LA MÉDECINE, une affaire d’hommes ? Cet adage appartient plus que jamais au passé.
Depuis une quarantaine d’années, les femmes ont investi la profession de manière exponentielle : de 10 % seulement en 1962, la féminisation de la médecine est passée à 36 % en 2003 et, à l’heure actuelle, certaines facultés affichent un taux d’étudiantes de près de 64 %. Plus qu’un nouveau visage de la profession, cette évolution va entraîner un certain nombre de changements autour du temps de travail et du choix des spécialités qui pourraient poser problème au niveau de la qualité et de l’accès aux soins.
En effet, d’après les résultats de l’enquête de la présidente de la section santé publique de l’Ordre, le Dr Irène Kahn-Bensaude, (« le Quotidien » du 1er mars), les femmes médecins, majoritairement attirées par un travail à temps partiel, travailleront moins et certaines spécialités de chirurgie, qui attirent principalement des hommes, risquent de pâtir de cette évolution sociologique qu’il convient d’anticiper dès à présent.
La solution du multisite et du collaborateur libéral.
Ainsi, le numerus clausus augmenté à 7 000 devra encore être élargi pour faire face à l’horizon 2015, lorsque les étudiantes d’aujourd’hui seront devenues médecins.
Par ailleurs, alors qu’il n’y a jamais eu autant de professionnels, «on parle pourtant de pénurie de soins, alors qu’en 1967 la France ne connaissait pas pareille situation, avec seulement 67000 médecins. Cela signifie que le temps destiné aux soins a diminué», souligne le Pr Jacques Roland, président du Conseil national de l’Ordre, qui fait référence aux charges de plus en plus pesantes au niveau administratif et fiscal. «En France, poursuit-il, le médecin est généralement très peu aidé dans ses tâches annexes, contrairement à ses homologues anglais ou américains qui ne se consacrent qu’aux soins. C’est une perte de temps et une perte de compétence. Si on décharge les médecins des tâches administratives, on gagnera du temps consacré aux soins. »
Cependant, les charges sociales pour recruter une secrétaire sont encore trop élevées pour beaucoup de médecins, notamment les généralistes qui «décrochent de plus en plus leur téléphone pendant une consultation».
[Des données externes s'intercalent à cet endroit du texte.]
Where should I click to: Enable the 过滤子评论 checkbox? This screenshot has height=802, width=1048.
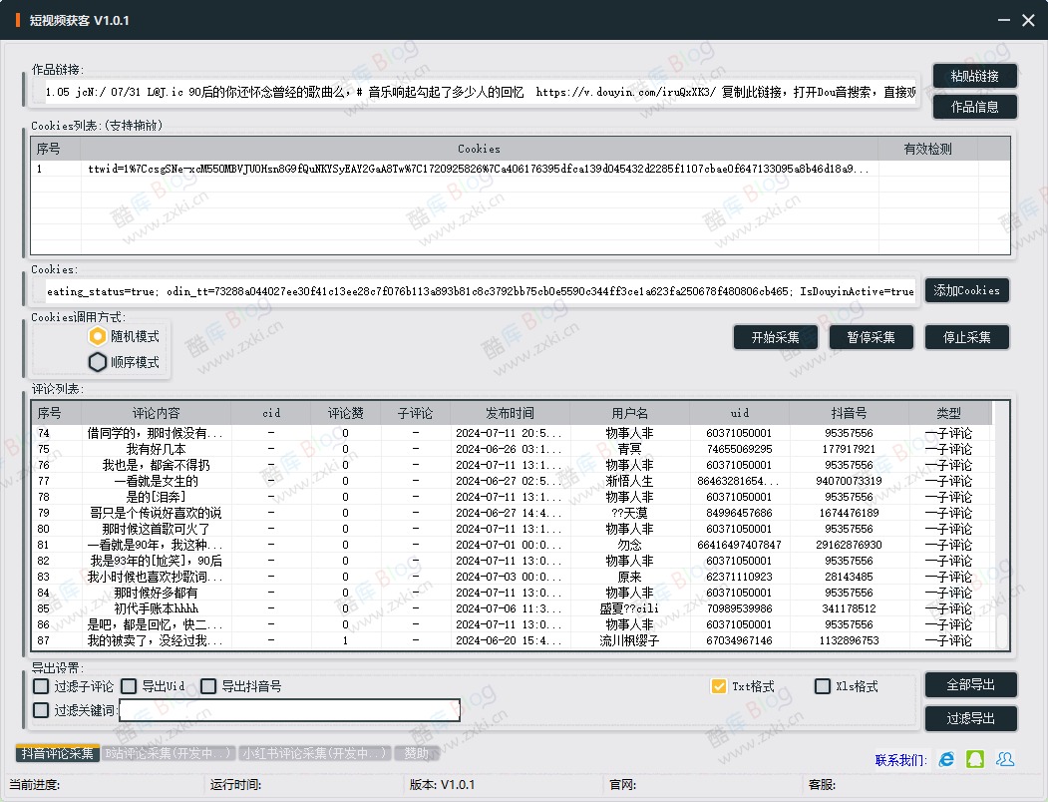click(x=41, y=686)
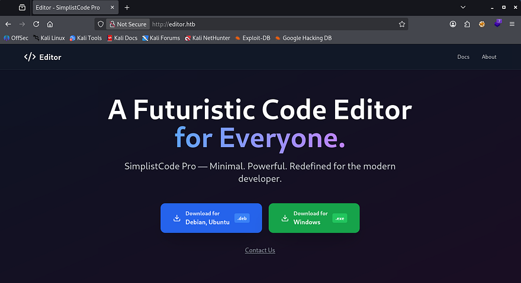Download for Debian, Ubuntu .deb button
This screenshot has height=283, width=521.
tap(211, 218)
Derrière la question de la féminisation de la profession, c’est surtout le problème de la démographie médicale qui se pose. A ce titre, la féminisation, marquée par une aspiration générale au temps partiel, apparaît comme une chance à saisir pour répondre à ce défi majeur. Le Conseil national de l’Ordre, en agréant ces dernières années l’exercice médical en multisite ainsi que le statut contractuel du collaborateur libéral, entend aller dans ce sens. «Avec un engagement de collaborateur libéral, le médecin n’a plus le souci de faire fonctionner la structure du cabinet médical dans lequel il travaille. Son seul souci reste de prodiguer des soins. Cela peut être une occasion de plus pour aider les jeunes à entrer dans la carrière. Enfin, cette réforme est essentielle en termes de qualité de vie à laquelle aspirent de plus en plus les jeunes médecins», indique le Dr Irène Kahn-Bensaude.
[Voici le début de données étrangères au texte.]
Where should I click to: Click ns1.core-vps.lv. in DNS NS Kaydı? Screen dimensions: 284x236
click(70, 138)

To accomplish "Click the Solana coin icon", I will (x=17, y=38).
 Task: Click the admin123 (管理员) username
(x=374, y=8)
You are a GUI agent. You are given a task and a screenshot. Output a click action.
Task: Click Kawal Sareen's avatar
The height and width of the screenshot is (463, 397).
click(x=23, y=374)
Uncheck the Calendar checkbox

Le Conseil national de l’Ordre des médecins s’est en outre prononcé pour des mesures initiatives pour réguler l’installation des médecins sur le territoire. «Nous ne croyonspas vraiment à l’incitation purement financière. Il faut poser le problème de l’organisation des soins et l’Etat doit s’en préoccuper vivement. C’est un choix politique. Il y a eu des déclarations de Xavier Bertrand en ce sens avec un certain nombre de points positifs concernant notamment les maisons de gardes. Une idée déjà abordée par son prédécesseur, Jean-François Mattei, il y a trois ans, et que le Conseil de l’Ordre expose depuis des années. Mais il faut des moyens, une volonté politique et humaine pour mettre enfincela en place», indique le secrétaire général de l’Ordre, le Dr Jacques Lucas.
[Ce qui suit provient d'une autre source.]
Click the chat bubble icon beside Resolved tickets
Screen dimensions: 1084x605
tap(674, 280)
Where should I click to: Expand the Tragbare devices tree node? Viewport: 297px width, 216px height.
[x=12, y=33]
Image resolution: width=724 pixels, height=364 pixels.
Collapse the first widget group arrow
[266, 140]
Pour le président du Conseil national, «ce n’est pas l’Etat centralisateur et jacobin qui résoudra cette question. Il faut privilégier dans ce contexte la politique de régionalisation et notamment les schémas régionaux d’organisation sanitaire».
Une des solutions passe aussi par les maisons pluriprofessionnelles ou les maisons de santé, qui permettent d’assurer la continuité des soins en campagne sans que le médecin soit toujours contraint d’habiter sur place, ajoute le président du Conseil national.